Frontline health care workers, members of the security services, essential service workers and transport workers like truck drivers who rely on cooked food in their course of work, will have to bring lunch from home.

This after the option of buying hot cooked food was squashed in the changes to the disaster management act which governs the lockdown regulations gazetted by the Minister of Cooperative Governance and Traditional Affairs Nkosazana Dlamini-Zuma.

Dlamini-Zuma gazetted changes to the disaster management act which will now see cooked hot food prohibited.

The move by the government comes after there were complaints about the continued sale of cooked food by operating supermarket retailers.

The amendments also follow a string of other amendments announced last week which deal with transportation, funerals and port operations.

The country’s lockdown is expected to end on April 30.

The DA has been outspoken in its pushback against what it described as a “hard lockdown”.

The party had presented scenarios which it said would help ease pressure on the economy while also restricting movement and tackling the Covid-19 coronavirus.

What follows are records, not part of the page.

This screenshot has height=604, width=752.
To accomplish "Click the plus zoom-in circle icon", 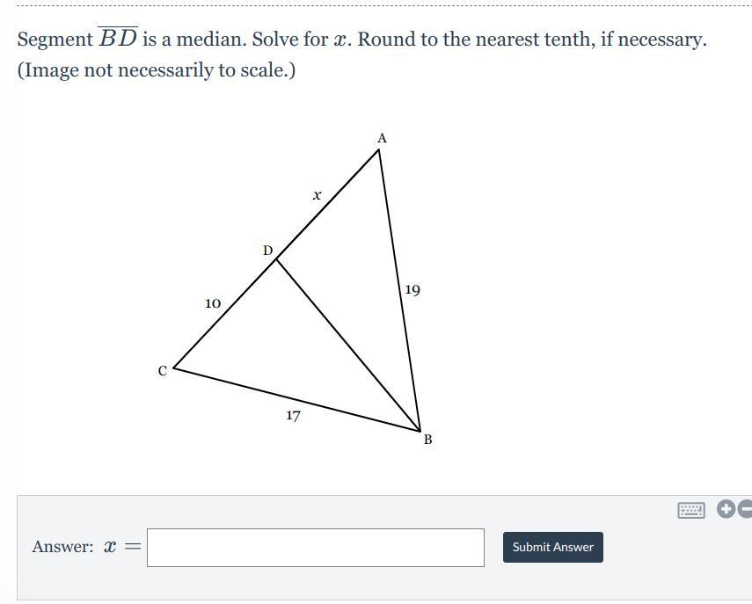I will pos(726,509).
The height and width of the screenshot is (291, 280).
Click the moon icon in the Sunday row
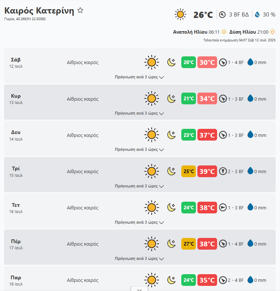coord(171,99)
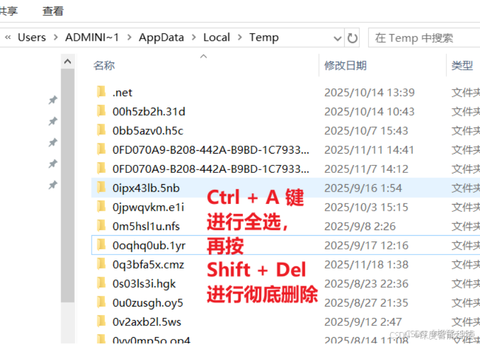Viewport: 480px width, 344px height.
Task: Expand the chevron after Users in path
Action: [55, 37]
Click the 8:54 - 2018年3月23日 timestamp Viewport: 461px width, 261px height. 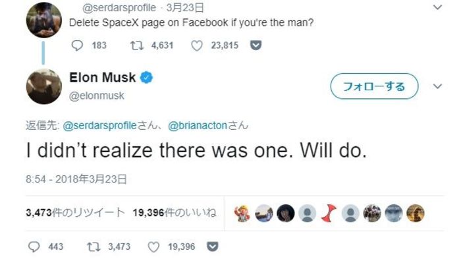[x=76, y=179]
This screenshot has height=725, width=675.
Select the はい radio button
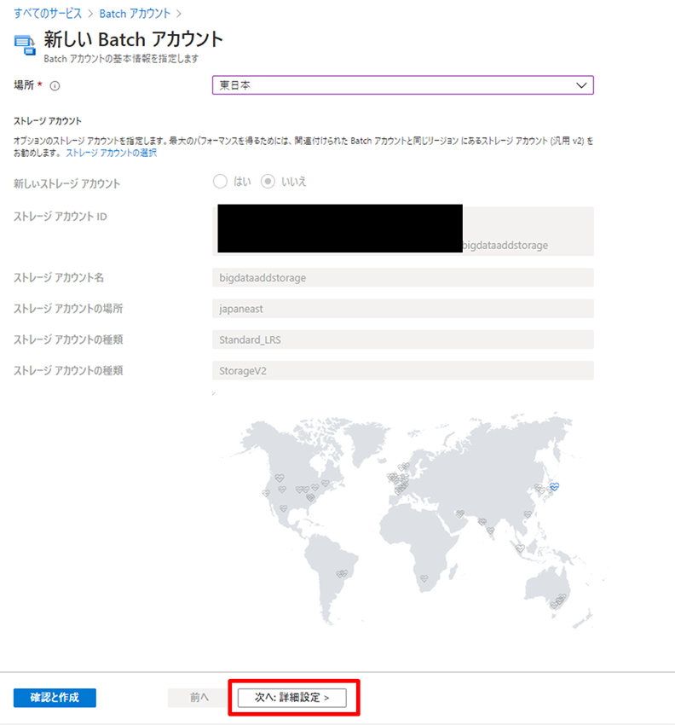pos(220,182)
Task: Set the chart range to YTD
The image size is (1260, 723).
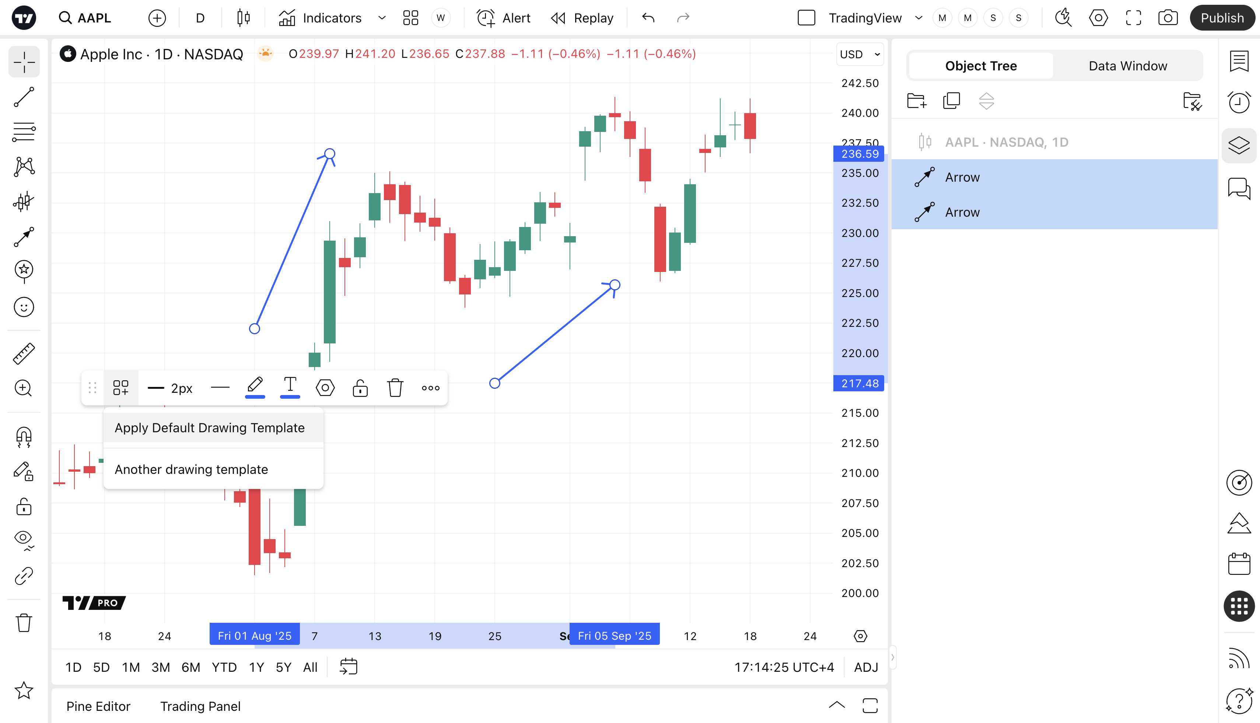Action: pyautogui.click(x=224, y=667)
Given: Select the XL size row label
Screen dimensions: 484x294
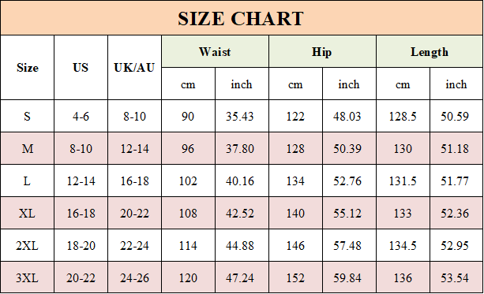Looking at the screenshot, I should tap(28, 214).
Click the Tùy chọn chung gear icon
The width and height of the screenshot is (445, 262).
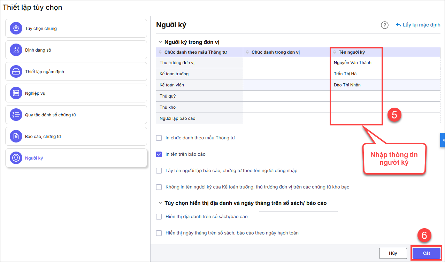point(16,29)
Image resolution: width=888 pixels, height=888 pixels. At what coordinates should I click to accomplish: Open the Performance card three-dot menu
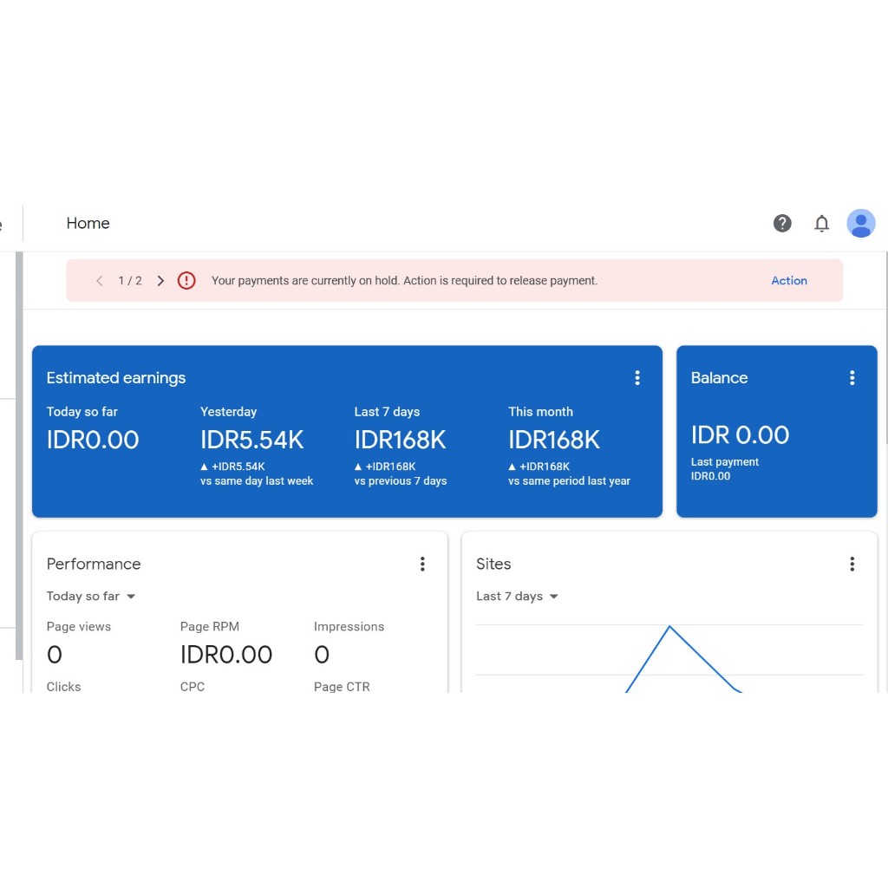pyautogui.click(x=422, y=564)
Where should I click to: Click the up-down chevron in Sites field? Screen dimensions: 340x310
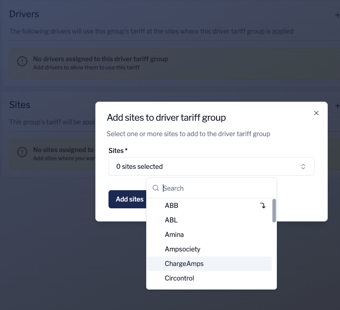(303, 167)
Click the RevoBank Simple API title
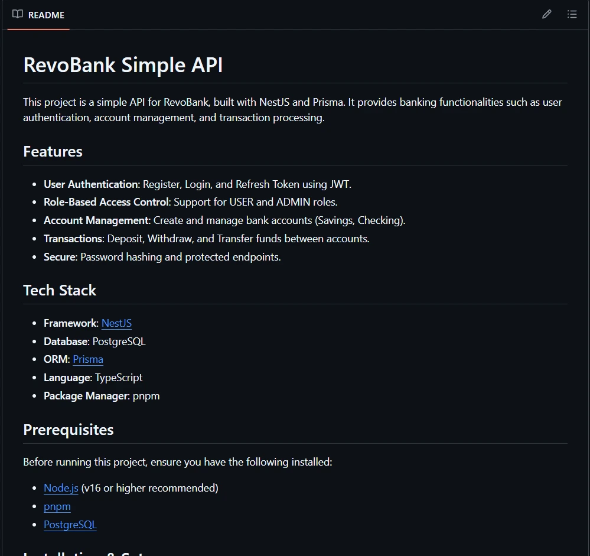 123,65
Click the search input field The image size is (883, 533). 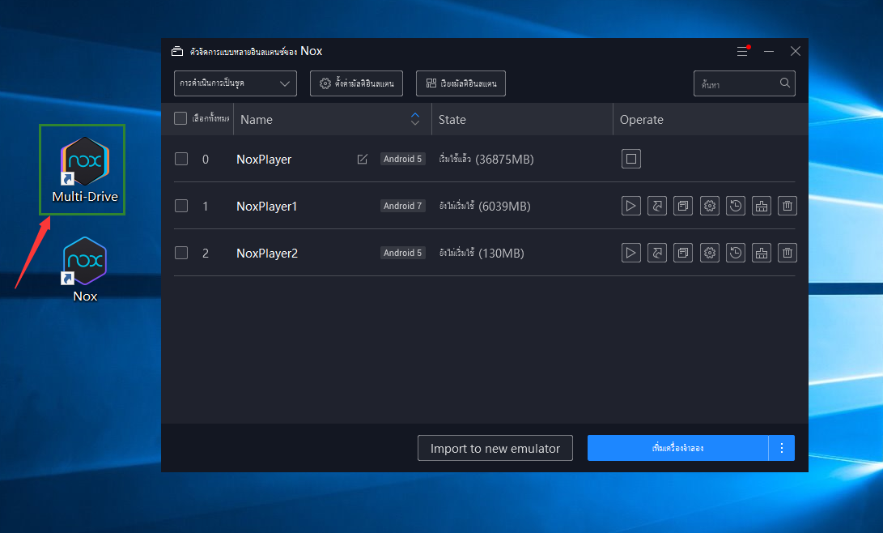pyautogui.click(x=737, y=83)
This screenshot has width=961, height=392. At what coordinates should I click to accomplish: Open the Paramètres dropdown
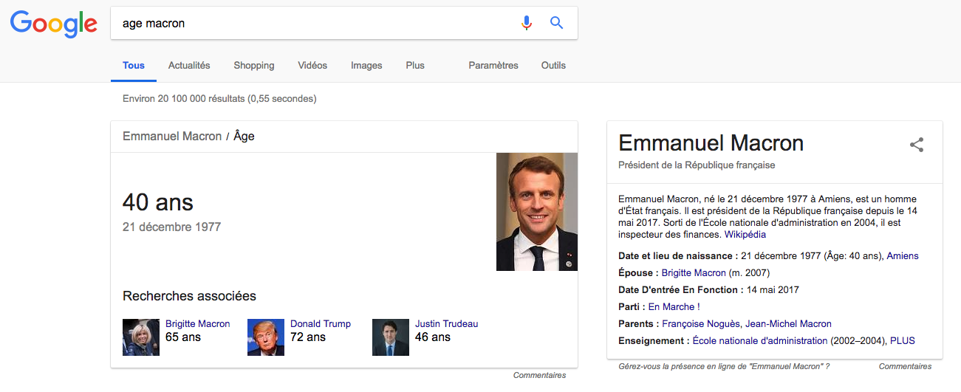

On Monday, in reaction to the gazetted amendments, the party said it would seek answers as to why cooked food was being prohibited.

It said several essential service workers relied on cooked meals as they go about their duties during the day.

“This will also be particularly devastating for the elderly who may be unable to cook food due to their frailty. I will now write to Trade and Industry Minister Ebrahim Patel through our lawyers requesting the reasons for this ban on cooked and prepared food which should be provided to us by midday on Tuesday, 20 April 2020. We will then be able to decide on our next course of action,” DA MP Dean Macpherson said.

The party also insists that the gazetted regulations were done after it threatened to take legal action against the government as Patel had previously claimed the sale of cooked food was banned, while the regulations did not state so.

“The DA was set to approach the North Gauteng High Court and lodge urgent papers to have Patel’s comments declared unlawful as well as seek a personal costs order against him.

“Today’s amendment now makes what was illegal, legal and is short sighted and mean spirited, especially for frontline health care workers, members of the security services, essential service workers and transport workers like truck drivers who rely on cooked food due to the work they are doing,” Macpherson said.